## Instructions for the task
Using the data below, print exactly the line with "The image size", the line with "At what coordinates", and every line between them, but none of the pictures.

## Input data
________________________
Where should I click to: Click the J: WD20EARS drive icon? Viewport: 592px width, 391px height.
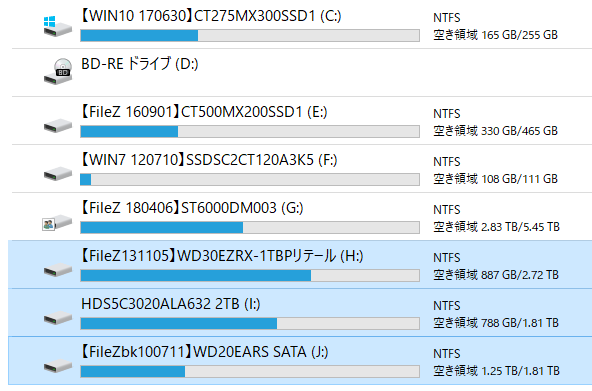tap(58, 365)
________________________
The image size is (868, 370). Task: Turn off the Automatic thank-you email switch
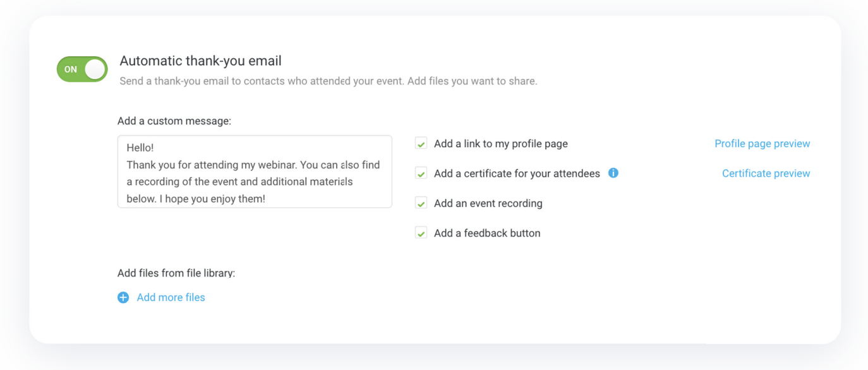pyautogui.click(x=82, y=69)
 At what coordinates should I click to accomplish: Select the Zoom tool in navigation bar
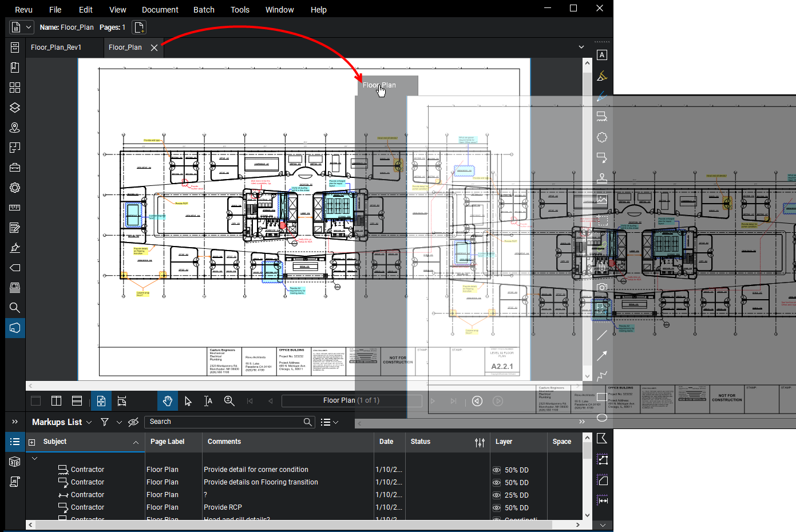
________________________
## Output of the task
The image size is (868, 370). Task: Turn off the Automatic thank-you email switch
pyautogui.click(x=82, y=69)
 At what coordinates should I click to accomplish: Select the Zoom tool in navigation bar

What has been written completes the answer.